What’s lost in all the economics-only framing is the morality of choices involved. The human costs of not providing access to Medicaid are substantial, stacking the decks against a disadvantaged person for what could be a lifetime. Clearly, these GOP governors, many of whom tout their religious morals, do not care about longer-term benefits but only about short-term politics.
As the Kaiser Family Foundation noted, many red-state governors are not even telling residents in their states who are now eligible for Medicaid about enrolling—Obamacare or not.
A “large majority of individuals in states not expanding Medicaid are children who are eligible but not yet enrolled in coverage,” Kaiser reported last April. “Not all Medicaid-eligible individuals are enrolled in the program due to lack of knowledge about their eligibility and historic enrollment barriers.”

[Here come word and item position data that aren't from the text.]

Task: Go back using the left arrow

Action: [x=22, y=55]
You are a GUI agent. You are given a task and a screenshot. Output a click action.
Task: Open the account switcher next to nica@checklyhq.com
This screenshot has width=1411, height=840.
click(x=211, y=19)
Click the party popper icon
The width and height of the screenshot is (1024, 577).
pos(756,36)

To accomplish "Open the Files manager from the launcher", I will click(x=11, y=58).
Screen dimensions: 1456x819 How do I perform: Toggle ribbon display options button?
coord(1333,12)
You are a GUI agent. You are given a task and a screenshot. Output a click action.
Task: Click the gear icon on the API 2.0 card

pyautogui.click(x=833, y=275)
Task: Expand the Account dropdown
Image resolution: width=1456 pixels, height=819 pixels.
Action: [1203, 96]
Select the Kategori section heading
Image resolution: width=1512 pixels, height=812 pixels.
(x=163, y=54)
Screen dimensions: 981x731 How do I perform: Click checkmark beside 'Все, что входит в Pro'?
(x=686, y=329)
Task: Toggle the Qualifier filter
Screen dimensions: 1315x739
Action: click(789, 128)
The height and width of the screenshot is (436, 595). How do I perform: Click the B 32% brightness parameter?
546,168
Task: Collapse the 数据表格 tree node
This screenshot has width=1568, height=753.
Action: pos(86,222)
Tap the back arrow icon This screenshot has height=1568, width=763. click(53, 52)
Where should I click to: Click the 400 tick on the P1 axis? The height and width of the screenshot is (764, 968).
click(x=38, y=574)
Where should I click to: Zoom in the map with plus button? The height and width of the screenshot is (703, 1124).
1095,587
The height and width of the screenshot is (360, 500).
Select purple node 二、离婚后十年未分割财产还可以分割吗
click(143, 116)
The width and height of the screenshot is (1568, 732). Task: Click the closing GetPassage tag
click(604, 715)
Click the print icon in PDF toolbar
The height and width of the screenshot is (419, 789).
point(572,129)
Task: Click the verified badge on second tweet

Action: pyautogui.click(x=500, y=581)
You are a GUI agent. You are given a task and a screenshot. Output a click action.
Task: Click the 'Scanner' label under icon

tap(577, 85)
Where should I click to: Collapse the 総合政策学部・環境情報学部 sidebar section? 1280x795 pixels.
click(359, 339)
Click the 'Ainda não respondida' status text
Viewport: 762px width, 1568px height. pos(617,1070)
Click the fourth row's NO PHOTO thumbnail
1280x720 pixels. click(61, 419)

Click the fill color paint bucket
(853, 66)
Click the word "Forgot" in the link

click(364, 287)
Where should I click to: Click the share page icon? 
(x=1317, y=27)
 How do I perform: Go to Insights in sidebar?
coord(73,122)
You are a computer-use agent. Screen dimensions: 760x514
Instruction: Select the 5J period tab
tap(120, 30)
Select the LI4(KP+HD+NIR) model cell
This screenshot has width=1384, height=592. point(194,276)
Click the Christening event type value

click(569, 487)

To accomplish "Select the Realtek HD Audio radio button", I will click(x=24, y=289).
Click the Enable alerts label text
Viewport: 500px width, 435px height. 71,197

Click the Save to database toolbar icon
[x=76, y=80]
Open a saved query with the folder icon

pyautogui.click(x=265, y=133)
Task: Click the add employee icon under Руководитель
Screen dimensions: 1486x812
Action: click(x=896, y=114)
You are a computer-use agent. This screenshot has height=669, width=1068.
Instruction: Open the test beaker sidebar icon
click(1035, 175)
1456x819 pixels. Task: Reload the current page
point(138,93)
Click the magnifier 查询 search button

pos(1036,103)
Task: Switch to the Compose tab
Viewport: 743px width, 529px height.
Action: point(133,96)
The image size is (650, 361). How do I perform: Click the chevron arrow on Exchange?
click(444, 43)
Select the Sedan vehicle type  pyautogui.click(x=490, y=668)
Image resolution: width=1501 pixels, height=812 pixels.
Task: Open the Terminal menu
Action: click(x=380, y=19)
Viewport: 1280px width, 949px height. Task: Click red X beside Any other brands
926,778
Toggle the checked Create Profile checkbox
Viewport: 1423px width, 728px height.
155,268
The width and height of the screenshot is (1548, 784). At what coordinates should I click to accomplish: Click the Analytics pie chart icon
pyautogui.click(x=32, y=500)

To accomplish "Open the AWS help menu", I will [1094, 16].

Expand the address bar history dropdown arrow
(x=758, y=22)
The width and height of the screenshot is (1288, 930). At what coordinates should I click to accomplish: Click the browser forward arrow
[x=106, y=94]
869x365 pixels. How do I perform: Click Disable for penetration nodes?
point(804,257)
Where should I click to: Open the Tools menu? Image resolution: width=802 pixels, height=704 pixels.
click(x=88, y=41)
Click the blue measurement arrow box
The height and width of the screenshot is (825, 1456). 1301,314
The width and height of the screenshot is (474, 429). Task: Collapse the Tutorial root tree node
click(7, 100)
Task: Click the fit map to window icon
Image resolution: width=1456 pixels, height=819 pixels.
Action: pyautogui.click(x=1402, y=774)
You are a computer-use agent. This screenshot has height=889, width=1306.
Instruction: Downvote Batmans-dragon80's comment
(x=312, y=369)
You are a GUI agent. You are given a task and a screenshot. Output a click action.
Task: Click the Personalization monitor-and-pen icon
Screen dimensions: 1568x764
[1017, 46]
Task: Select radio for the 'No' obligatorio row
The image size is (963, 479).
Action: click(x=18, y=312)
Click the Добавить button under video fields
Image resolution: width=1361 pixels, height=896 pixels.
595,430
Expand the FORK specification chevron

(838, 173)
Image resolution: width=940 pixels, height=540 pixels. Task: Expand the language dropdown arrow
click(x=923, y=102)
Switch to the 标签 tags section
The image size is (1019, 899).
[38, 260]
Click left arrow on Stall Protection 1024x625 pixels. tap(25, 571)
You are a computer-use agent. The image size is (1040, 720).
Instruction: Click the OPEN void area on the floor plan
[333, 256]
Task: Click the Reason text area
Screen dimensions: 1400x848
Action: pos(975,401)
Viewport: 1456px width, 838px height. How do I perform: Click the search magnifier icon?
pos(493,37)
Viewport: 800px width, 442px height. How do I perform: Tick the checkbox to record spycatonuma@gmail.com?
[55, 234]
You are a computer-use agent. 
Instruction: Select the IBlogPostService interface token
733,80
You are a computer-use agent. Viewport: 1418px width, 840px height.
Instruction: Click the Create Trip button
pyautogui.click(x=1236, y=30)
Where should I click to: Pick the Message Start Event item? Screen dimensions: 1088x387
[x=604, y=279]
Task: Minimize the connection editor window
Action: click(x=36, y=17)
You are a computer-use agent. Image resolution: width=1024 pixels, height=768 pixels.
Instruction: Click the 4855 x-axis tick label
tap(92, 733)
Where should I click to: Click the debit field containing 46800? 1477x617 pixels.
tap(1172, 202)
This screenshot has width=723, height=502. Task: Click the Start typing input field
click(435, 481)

These states could take steps to help millions of poor people, including children, live better lives where they will be less likely to need government assistance. But they don’t and won’t, despite their professed political vanities about less government dependency and moral posturing about serving society.
As the British medical journal, the Lancet, reported last July after studying 20-year public health trends, “Investing in health has stimulated shared economic growth as citizens live longer and with greater capacity to pursue they lives they value.”